> [Set of tasks]
A - List every distinct four-digit year that appears in the article on the Rockies' top draft picks, in ascending order.
B - Please pick up the article on the Rockies' top draft picks right after its last line and carry it further.

> [Document segment]

Begin

Rockies' top Draft pick from every season

February 9th, 2024

Todd Helton is not only a Hall of Famer after a 17-season career with the Rockies. He also is the standard bearer for players drafted and developed by the club. He was selected in 1995, and the rest is, thanks to the 2024 election, Cooperstown history.

How have the Rockies done in the past with their initial picks? If anything, any team’s listing of initial picks shows a lot of hit and miss, and it’s a reminder that teams select more than one guy for a reason. But the hope on the part of teams and their fans is that their top pick in a given year gives them Helton-like production and longevity.

Here is a look at Colorado’s first pick each year, with where the selection fell overall, going all the way back to their first Draft in 1992 -- a year before the team played a Major League game.

2023: Chase Dollander, RHBP, Tennessee (No. 9)

End

> [Dataset content]

Begin

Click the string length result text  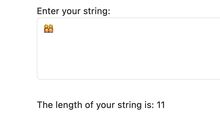tap(101, 105)
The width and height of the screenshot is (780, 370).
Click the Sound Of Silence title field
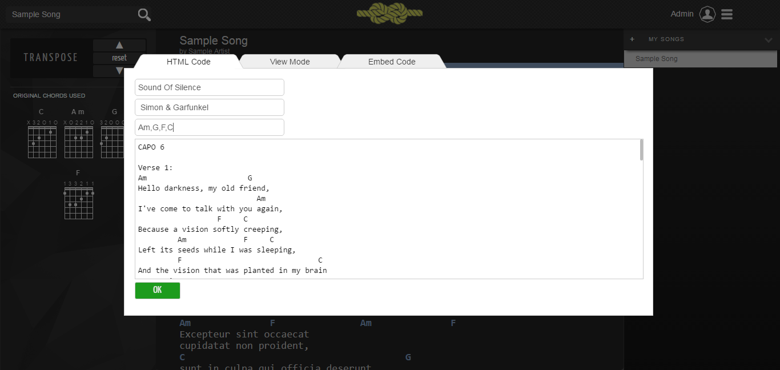(x=209, y=87)
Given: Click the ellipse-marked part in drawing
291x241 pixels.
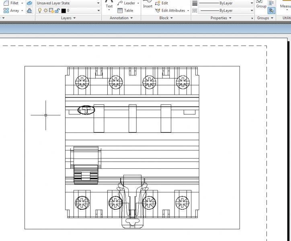Looking at the screenshot, I should point(86,110).
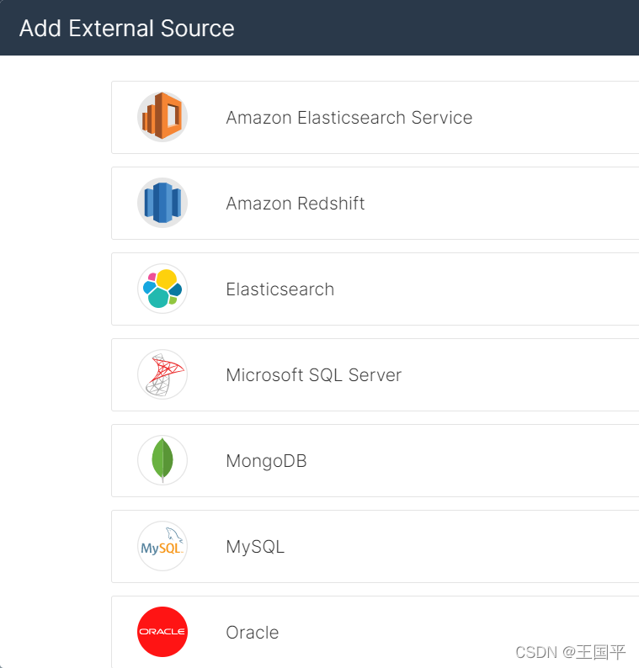Select the Microsoft SQL Server label
639x668 pixels.
[x=313, y=375]

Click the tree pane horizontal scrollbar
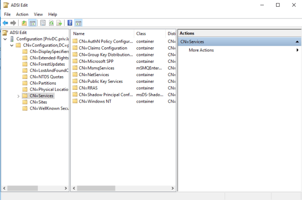(24, 188)
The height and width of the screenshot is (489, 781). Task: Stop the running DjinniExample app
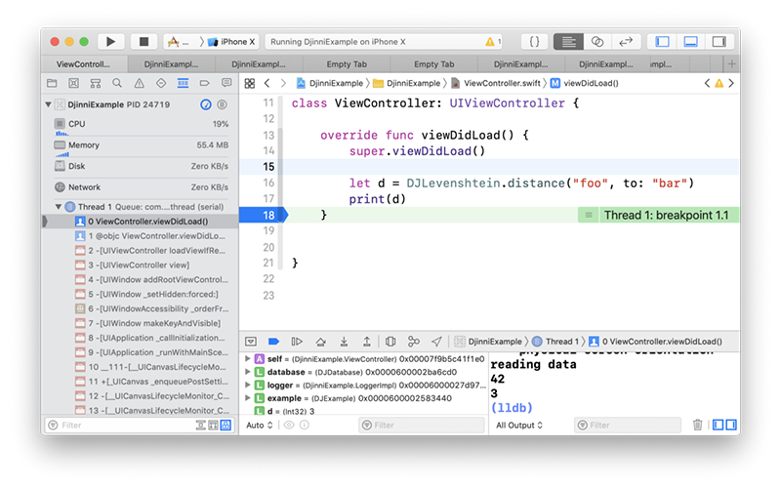[144, 42]
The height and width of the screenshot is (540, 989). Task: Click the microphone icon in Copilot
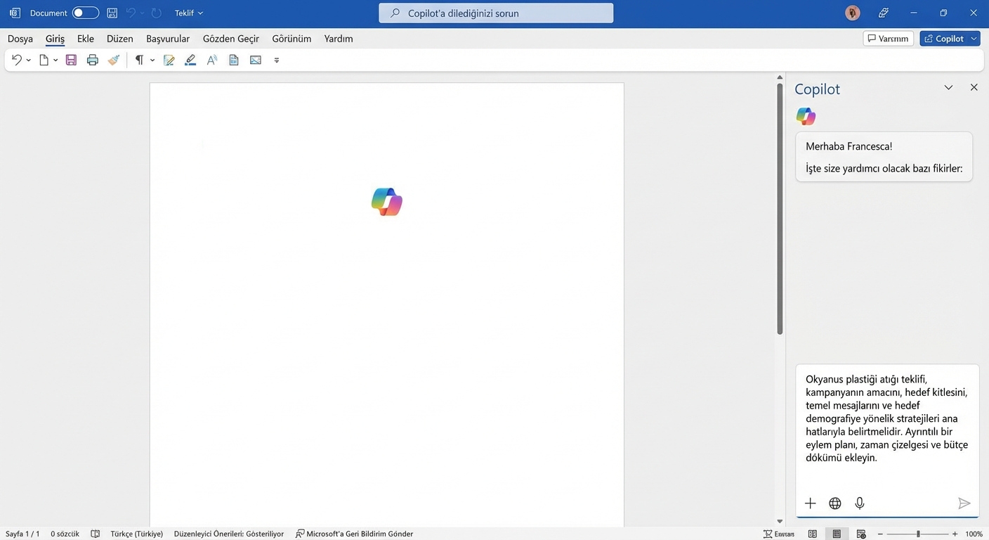859,503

End

> [The results]
A - 1992, 1995, 2023, 2024

B -
Highly touted as a collegian, Dollander did not pitch after the Draft and opted to get ready for ‘24. He has a near-100 mph fastball, and his slider is top-shelf velocity for that pitch.

2022: Gabriel Hughes, RHP, Gonzaga University (No. 10)
In their pitching-heavy Draft, the Rockies used their first pick on Hughes, a well-put-together (6-foot-4, 220 lbs.) righty who reached the mid-90s with his fastball on a collegiate pitching program, and could put on more velocity with an advanced training regimen. He also displayed a feel for a changeup and a slider in college.

2021: Benny Montgomery, OF, Red Land HS (Lewisberry, Pa.) (No. 8)
Rockies interim general manager Bill Schmidt, who has run the club's Draft since 2000, said they liked "his tool package -- athleticism with the size, the strength and speed combination." Those are hard to find together. Despite being 6-foot-4, he's a well-above average runner, and the has plenty of power.

2020: Zac Veen, OF, Spruce Creek High School (Fla.), No. 9 overall
In 2021 -- his first professional season -- Veen has displayed plate discipline (29 walks in his first 40 games) and speed (21 steals) to take advantage of experimental rules to promote the running game. He also recently hit his first professional home run.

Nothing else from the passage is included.